On the basis of these observations, the present Applicant has designed a three-dimensional metal framework which makes it possible to produce, in a simple and economical manner, robust and light building walls having an interior air space along one of their faces and having a good thermal and acoustic insulation power, which can be even improved compared to that of the walls that we currently know how to manufacture.

According to the invention, this framework is characterized in that it comprises a certain number of rectilinear and parallel ropes welded on several substantially sinusoidal and overlapping ropes which extend in planes perpendicular to the rectilinear ropes and whose vertices are located in two parallel planes, the straight lines being wholly or partly grouped in a first and a second row parallel to these two planes and delimiting between them a space of a certain width, the first row of straight lines also being slightly away from a first of the plans containing the vertices of the sinusoidal streaks.

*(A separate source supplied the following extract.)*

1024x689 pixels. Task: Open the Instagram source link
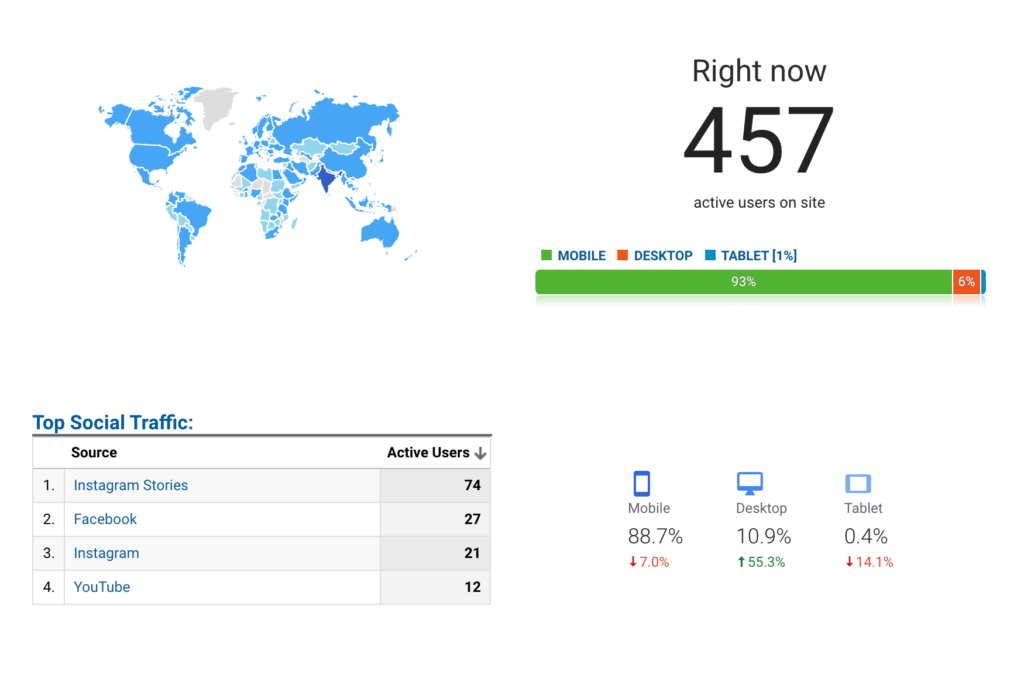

From this framework, it is possible to manufacture, still according to the invention, a construction element, such as a wall, a ceiling or a partition, of the type comprising a central part disposed between two finishing coatings and constituted by a wall. carrier in cavernous concrete or other covered, on one of its faces, with a layer of thermal insulation, and characterized in that the three-dimensional framework is partially embedded in the carrier wall and in that said central part occupies the space delimited by the first and second rows of straight lines, the tops of the sinusoidal lines situated in said first plane carrying a first finishing coating while those which are located in said second plane carrying the second finishing coating, so that the first at least of these coatings defines an air space with the central part.

The primary advantage of the framework of the invention, in its application to the manufacture of a construction element of this type, lies in the fact that it serves both to wear the two finishing coatings, to hand keep one of these slightly away from the central part for the delimitation of the air space, reinforce or reinforce the concrete load-bearing wall and support the thermal insulation layer when it is formed by solid insulation plates.

It will also be observed that this framework can be manufactured using small diameter struts which makes it very light and therefore perfectly suitable for the construction of buildings in seismic zones. Its construction is also very simple and its airy structure allows easy transport of several of these frames stacked flat on top of each other.

In the building element produced using this framework, the air space formed flush with one of the finishing coatings, as is known, is a thermal and acoustic damper.

According to an important characteristic of this building element, one or more additional air spaces can be produced inside the thermal insulation layer and, when this consists of solid insulating plates extending in planes parallel to the rows of straight lines, this or these air knives are preferably formed by placing wooden battens parallel to the straight lines of the frame, between the insulating plates. This arrangement improves the insulating power of the building element. It will be noted here that, as a variant, additional rectilinear strands can be welded to the sinusoidal struts of the frame to play the role of wooden battens in the delimitation of the additional air knives.

The building element of the invention can be produced from a framework as defined above, in which the second row of straight lines extends in the second of the planes containing the vertices of the sinusoidal lines, so that , on the straight lines of this second row, can be fixed a tight mesh screen serving as a support for the second finishing coating.

Likewise, this construction element can be produced from a three-dimensional framework according to the invention, which comprises a third row, parallel to the first two, of straight and parallel strands, this third row extending in said first plane containing the peaks of the streaks sinusoidal so that, on the straight lines of this third row, it is possible to fix a tight mesh screen serving as support for the first finishing coating.

Alternatively, however, when the first finishing covering is made of wooden cladding, it is advantageous to block, inside each group of superimposable vertices, sinusoidal strands, located in said foreground, wooden battens on which can -be nailed this siding.

The building element according to the invention is more particularly intended to constitute an external wall of a dwelling and, in this case; it is characterized in that the rectilinear struts of the framework are oriented in a vertical direction and in that said first finishing coating constitutes the exterior coating of the wall, the thermal insulation layer extending between the load-bearing wall and the air space formed flush with this outer covering. In this wall, the air space is formed all along the exterior finishing coating, in contact with the thermal insulation layer, and thus constitutes, between the interior and the exterior of the dwelling, a thermal damper. which ensures good heat conservation in winter and freshness in summer inside the house and which also contributes to its acoustic insulation.

In this wall, the air space can also be opened at its base and communicate from above, for example through a ventilation opening, with the outside air, so as to constitute an air space ventilated which provides the additional advantage of thermal stabilization of the load-bearing wall and of the external covering, that is to say of protection of the latter against internal degradations, of the cracking type, which could result significant variations in temperature between winter and summer.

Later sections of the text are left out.